5 Principles of Play – Attacking Strategies


A. Recycle Possession Effectively

At the heart of the team’s playing identity you have a strong focus on keeping possession of the ball by moving the ball in intricate passing patterns.
At it’s most effective, London City is more decisive in possession than for instance the famous Pep’s Barcelona side. The teamwork and attacking fluidity of the team helps the players to create lovely one and two touch passing moves. Their pass and move style of play is simply astonishing to watch!
Instead of a slower build-up based on patiently waiting on the right moment to enter the final third, London City is a bit more direct. Rather than recycling possession at a low tempo like Pep Guardiola’s Barcelona and patiently awaits gaps to appear in the opponent’s structure, London City wish to progress the ball forward by exploiting openings in the opposition’s shape quicker and earlier.
At their best they can score goals, or create major chances after as few as 5 to 6 moves – showcasing how to zig-zag the ball in perfectly executed combination play by exchanging passes at a higher tempo to lure the opponent.
Like Manchester City, they use passes to move their opponent. With quick flicks, one-two’s and short passes made in quick tempo, they want to get the ball between the lines, into the channels and behind their opponent.

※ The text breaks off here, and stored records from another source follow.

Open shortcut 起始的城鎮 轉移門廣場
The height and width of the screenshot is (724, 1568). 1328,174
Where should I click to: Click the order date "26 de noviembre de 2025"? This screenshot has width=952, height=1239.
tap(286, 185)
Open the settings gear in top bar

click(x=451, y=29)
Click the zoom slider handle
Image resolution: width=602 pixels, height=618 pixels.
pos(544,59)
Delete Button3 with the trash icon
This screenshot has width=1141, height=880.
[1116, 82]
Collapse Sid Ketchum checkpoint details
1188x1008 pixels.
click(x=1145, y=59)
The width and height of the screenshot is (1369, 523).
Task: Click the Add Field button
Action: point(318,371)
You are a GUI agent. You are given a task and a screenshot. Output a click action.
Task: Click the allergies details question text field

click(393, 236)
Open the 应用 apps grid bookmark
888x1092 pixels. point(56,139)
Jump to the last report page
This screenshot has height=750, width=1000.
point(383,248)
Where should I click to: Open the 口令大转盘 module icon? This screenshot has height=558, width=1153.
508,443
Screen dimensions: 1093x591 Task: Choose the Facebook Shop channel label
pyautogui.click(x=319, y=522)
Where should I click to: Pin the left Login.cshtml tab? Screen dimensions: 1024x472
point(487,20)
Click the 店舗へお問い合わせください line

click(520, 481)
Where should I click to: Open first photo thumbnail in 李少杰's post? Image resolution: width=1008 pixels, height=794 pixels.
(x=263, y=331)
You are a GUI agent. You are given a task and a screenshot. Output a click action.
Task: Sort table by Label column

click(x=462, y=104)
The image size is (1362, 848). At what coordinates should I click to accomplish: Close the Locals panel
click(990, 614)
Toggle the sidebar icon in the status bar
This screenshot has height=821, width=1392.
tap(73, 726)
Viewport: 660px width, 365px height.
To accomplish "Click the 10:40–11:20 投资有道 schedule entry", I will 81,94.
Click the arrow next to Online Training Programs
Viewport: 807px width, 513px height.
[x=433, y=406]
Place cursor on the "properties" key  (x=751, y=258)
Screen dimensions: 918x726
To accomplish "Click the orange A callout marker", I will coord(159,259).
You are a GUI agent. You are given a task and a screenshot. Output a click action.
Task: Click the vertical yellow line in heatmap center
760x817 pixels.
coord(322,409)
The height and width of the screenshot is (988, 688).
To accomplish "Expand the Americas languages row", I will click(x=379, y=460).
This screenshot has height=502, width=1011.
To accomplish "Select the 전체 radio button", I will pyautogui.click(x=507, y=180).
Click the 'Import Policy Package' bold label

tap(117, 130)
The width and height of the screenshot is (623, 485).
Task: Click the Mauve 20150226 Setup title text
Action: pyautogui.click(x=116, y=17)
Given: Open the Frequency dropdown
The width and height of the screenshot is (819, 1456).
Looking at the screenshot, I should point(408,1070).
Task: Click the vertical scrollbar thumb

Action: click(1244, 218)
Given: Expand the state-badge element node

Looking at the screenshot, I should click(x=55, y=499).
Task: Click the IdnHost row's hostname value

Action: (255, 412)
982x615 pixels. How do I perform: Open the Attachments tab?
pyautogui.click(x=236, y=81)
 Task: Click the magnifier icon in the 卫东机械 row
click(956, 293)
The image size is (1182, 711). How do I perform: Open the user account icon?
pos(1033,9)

B. The Importance of Positional Play

With a fluid attacking system, London City have lent ideas from Johan Cruyff’s, Rinus Michel’s Total Football and Pep Guardiola’s principles of positional play to create a balanced system that helps to overload the opposition with movements and off the ball runs into multiple channels to break down the opposition team’s defensive organization in possession, whilst being compact and defensive solid to regain possession quicker and higher up the pitch.
By adhering to the principles of positional play, London City’s system focuses on creating numerous triangles and diamonds for the player with the ball along with numerical superiority around the ball zone. Players help each other to create better angles to pass the ball, as well as providing defensive solidity if play breaks down, by their positioning and focus on adding a spare man around the ball zone to build up fast and more vertically.
Everyone knows where to run and be, and when to do so, depending on the location of the ball and the movements of their teammates. Everyone understands how to provide cover for each others movements to remain a similar structure and shape.
As the principles of positional play dictates, player’s positioning and movement must follow strict rules – all depending on the location of the ball on the pitch. With different rules and strategies depending on which zones on the pitch the ball enters, players have the freedom to move and rotate positions within a specific framework dictated by the manager’s desire.
To quickly recap the concept of positional play, there can never be more than three players on a horizontal line or two players down a vertical lane. This means that there can never be more than two players in the wide channel, down the half space or centre channel at all times.
This means that regardless of who moves where, there are restrictions. All zones must be occupied by a player, whether we’re talking about the lanes between the lines or the five channels across the pitch. This requires great understanding of each others role and positioning within the framework and what’s makes positional play so difficult to adopt.
The understanding of space and the focus on maintaining a good balance within the structure is one of the keys to effective combination play and why positional play is favored.
If applied perfectly, there will be multiple players around the ball zone with a number of players in a perfect angle to play that pass and move type of football that has seen London City carving through the lines of the opposition in such an effective manner – moving the ball further into a more dangerous zone on the pitch in a decisive manner.
Time and time again, we’ve seen players having as many as five passing options or routes to goal. Often different opportunities, different attacking strategies that means the opposition team have to guess London City’s next attacking move, and where they will penetrate.
Aided by taking advantage of the concepts of positional play, London City manage to both keep possession effectively and open the opposition’s defensive structure with passes and movements.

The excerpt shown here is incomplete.